Dataset content:
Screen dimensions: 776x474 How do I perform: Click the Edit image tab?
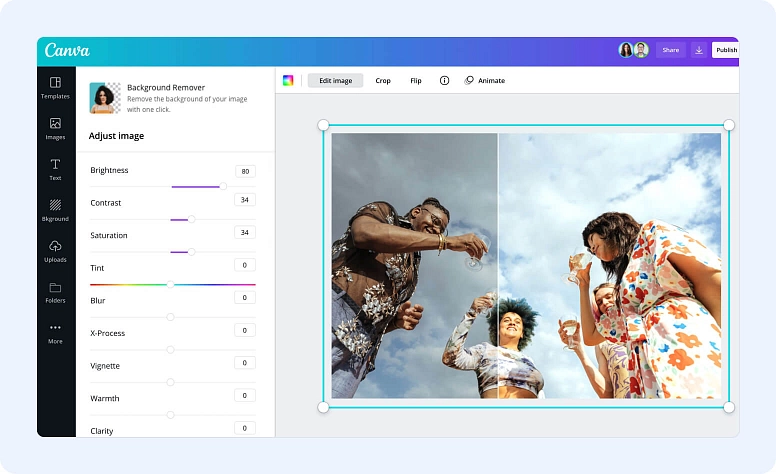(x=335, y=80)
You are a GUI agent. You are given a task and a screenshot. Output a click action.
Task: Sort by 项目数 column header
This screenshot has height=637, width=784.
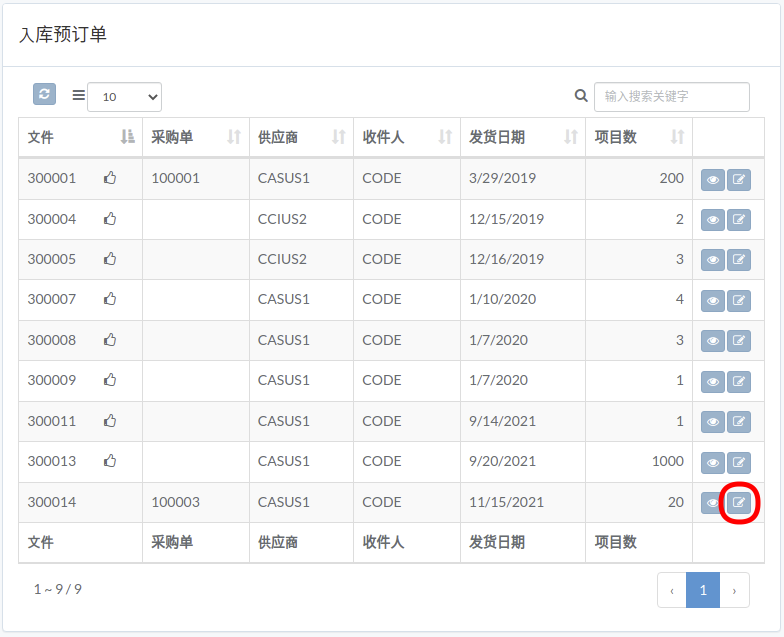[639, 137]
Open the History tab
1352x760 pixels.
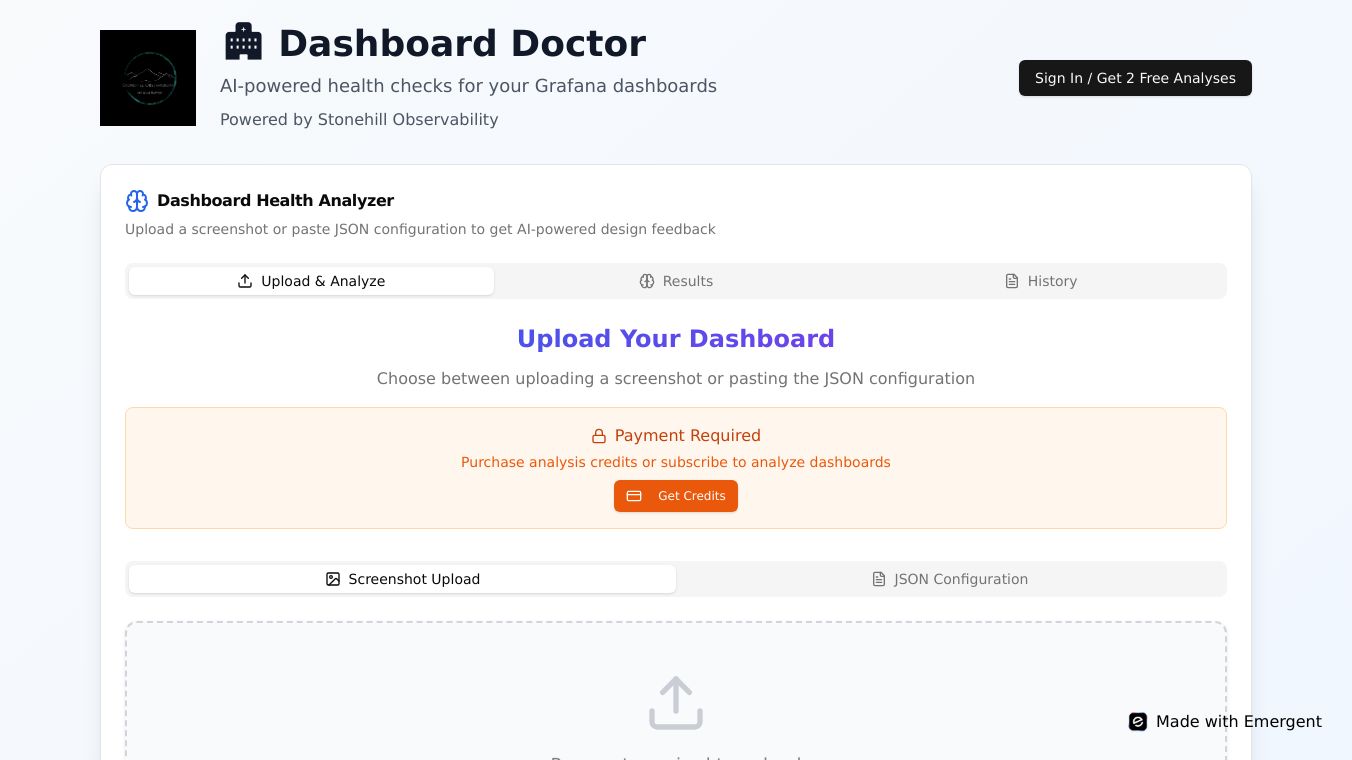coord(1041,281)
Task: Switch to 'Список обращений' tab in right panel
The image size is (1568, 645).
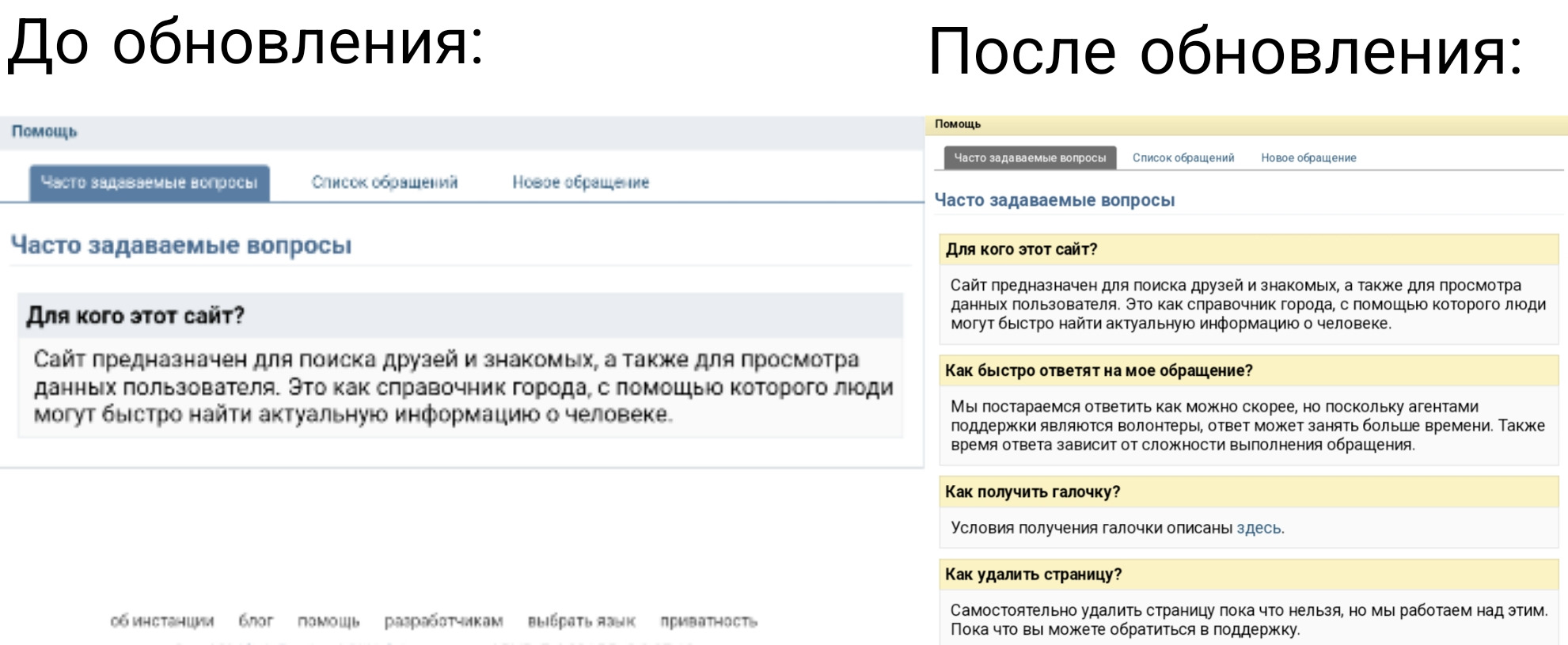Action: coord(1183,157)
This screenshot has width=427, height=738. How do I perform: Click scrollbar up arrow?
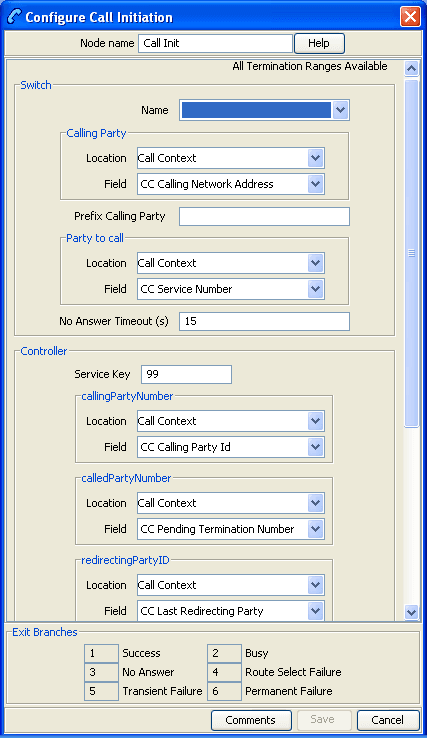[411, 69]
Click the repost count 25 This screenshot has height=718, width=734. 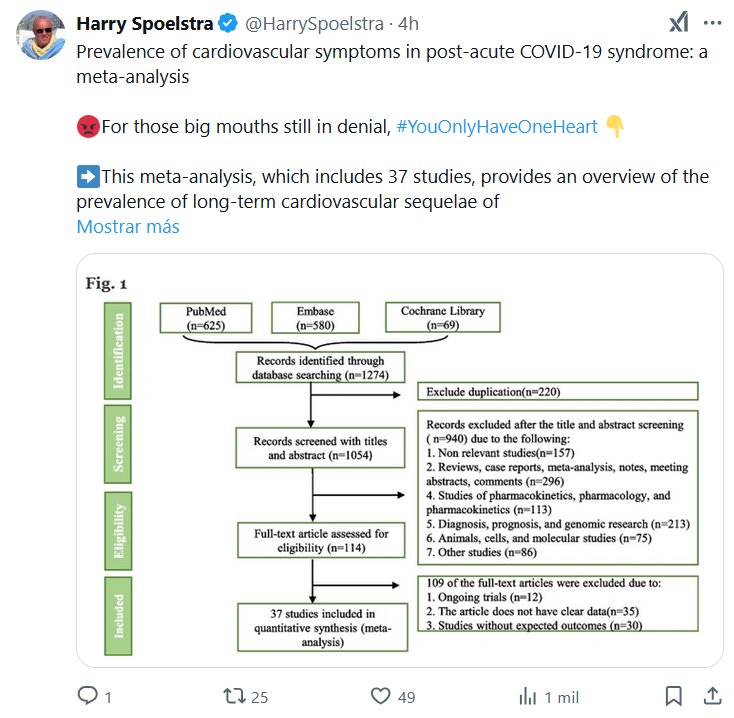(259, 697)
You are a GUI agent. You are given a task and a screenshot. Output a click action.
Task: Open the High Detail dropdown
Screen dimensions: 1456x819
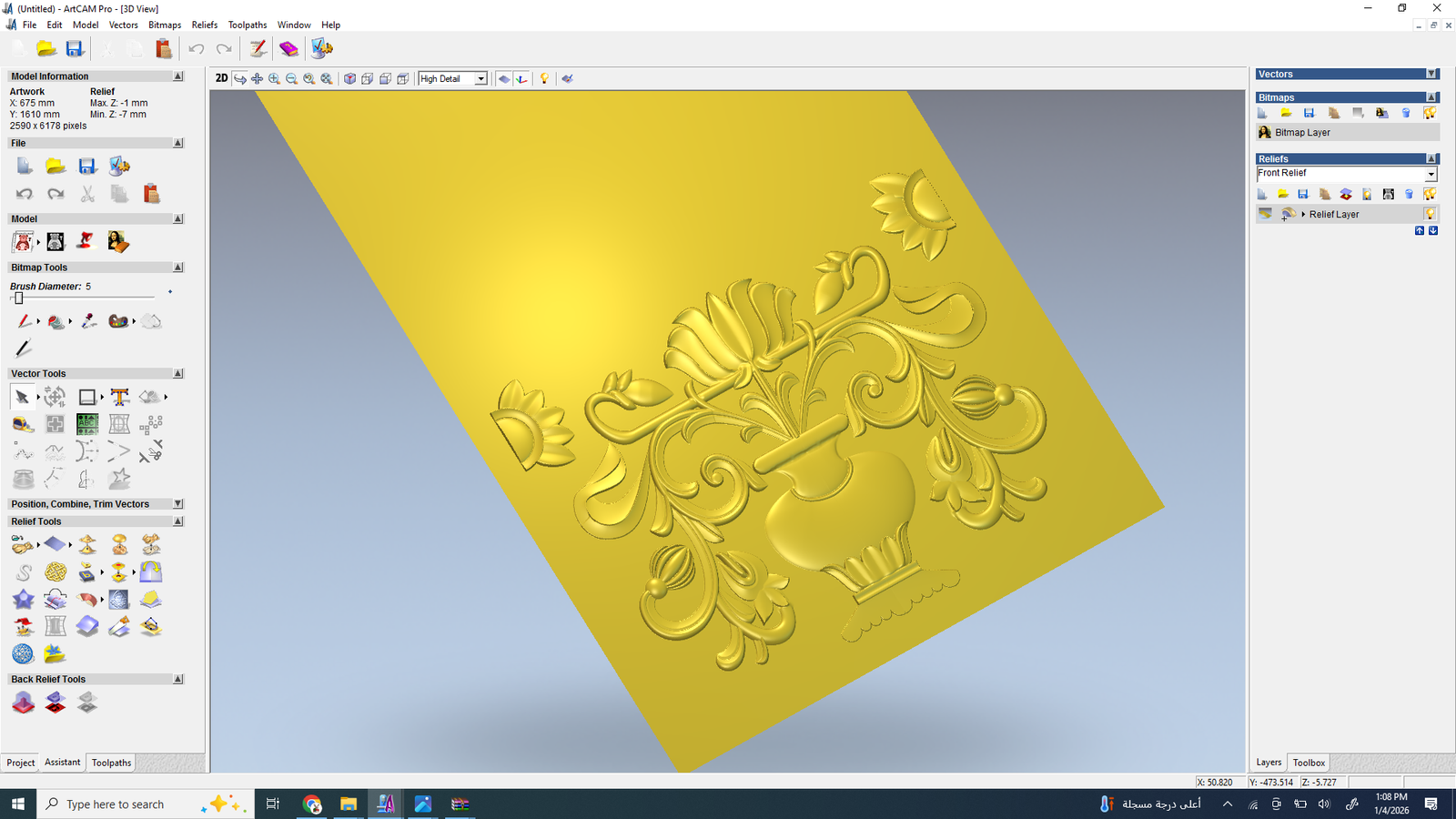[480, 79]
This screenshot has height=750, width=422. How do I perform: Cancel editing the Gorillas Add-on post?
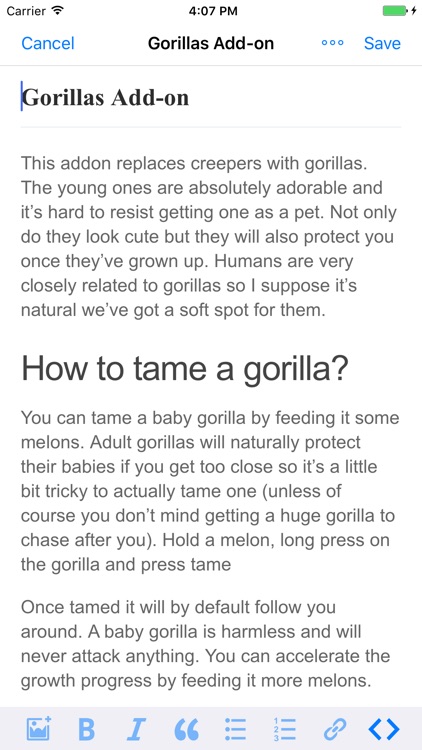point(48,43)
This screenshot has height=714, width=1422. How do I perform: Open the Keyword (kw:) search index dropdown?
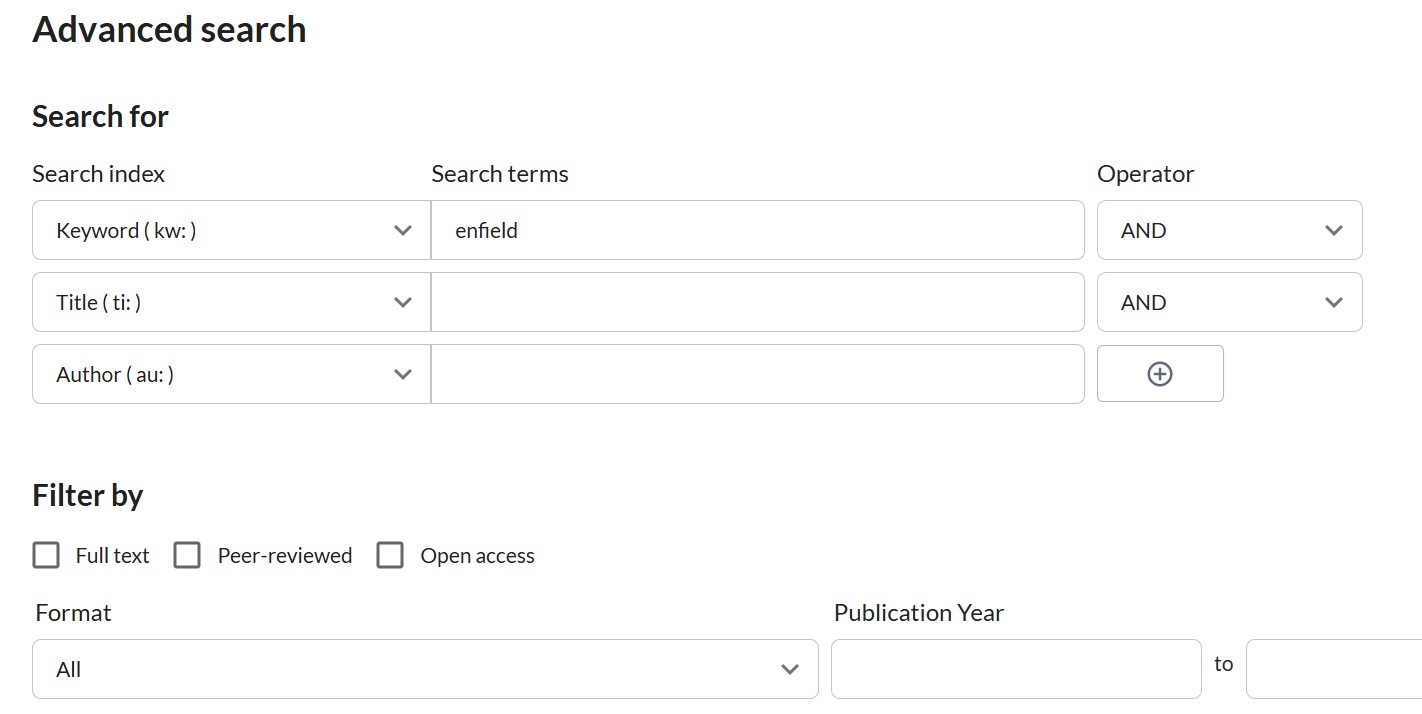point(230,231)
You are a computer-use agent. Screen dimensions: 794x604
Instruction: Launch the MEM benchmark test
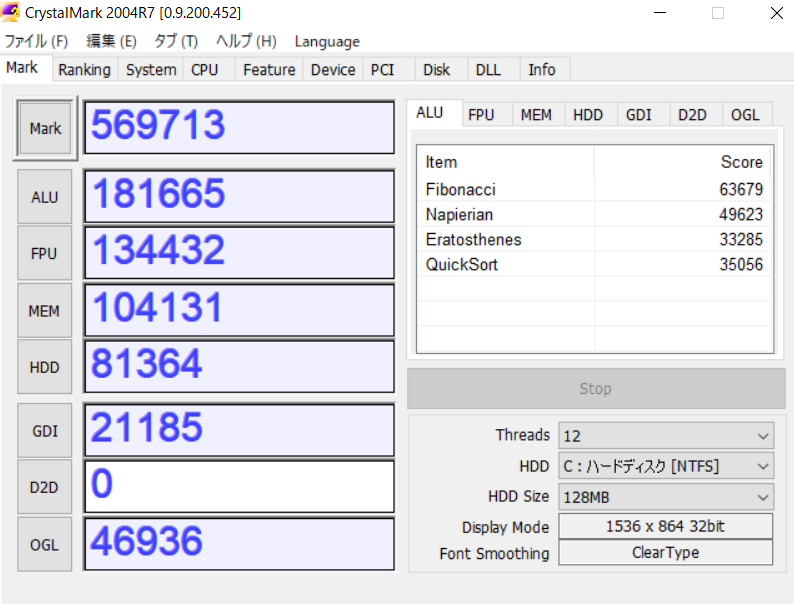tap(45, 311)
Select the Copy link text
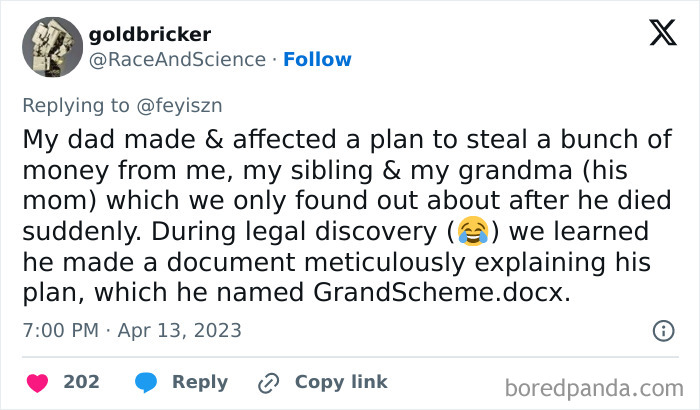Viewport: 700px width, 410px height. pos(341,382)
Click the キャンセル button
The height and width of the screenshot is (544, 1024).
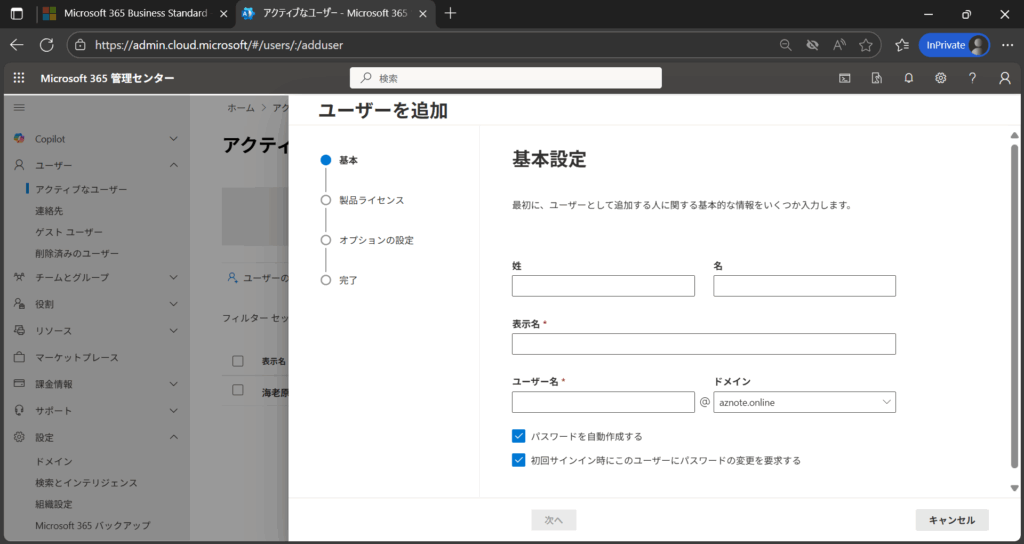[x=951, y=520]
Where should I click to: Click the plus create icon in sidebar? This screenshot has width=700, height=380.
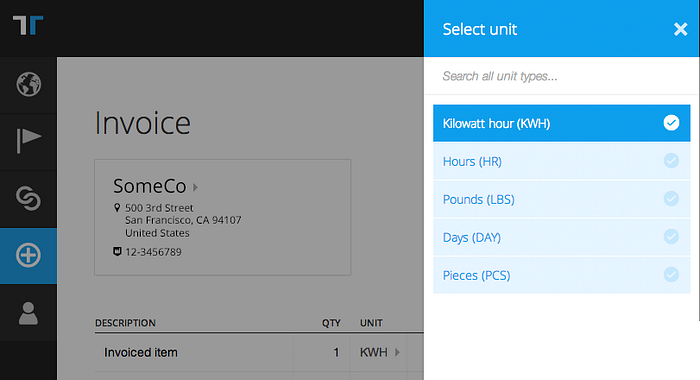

Task brief: Without the pictures, transcribe exactly the lines above from the one containing "Screen dimensions: 1456x819" through the last.

Exercise result:
Screen dimensions: 1456x819
[480, 79]
This screenshot has height=750, width=422. How do I perform: Cancel editing the Gorillas Add-on post?
point(48,43)
This screenshot has height=714, width=1422. How do I perform: Open the Keyword (kw:) search index dropdown?
point(230,231)
You are a computer-use agent. Screen dimensions: 794x604
Instruction: Launch the MEM benchmark test
tap(45, 311)
Select the Copy link text
Viewport: 700px width, 410px height. pos(341,382)
Click the キャンセル button
The height and width of the screenshot is (544, 1024).
[x=951, y=520]
Where should I click to: Click the plus create icon in sidebar? This screenshot has width=700, height=380.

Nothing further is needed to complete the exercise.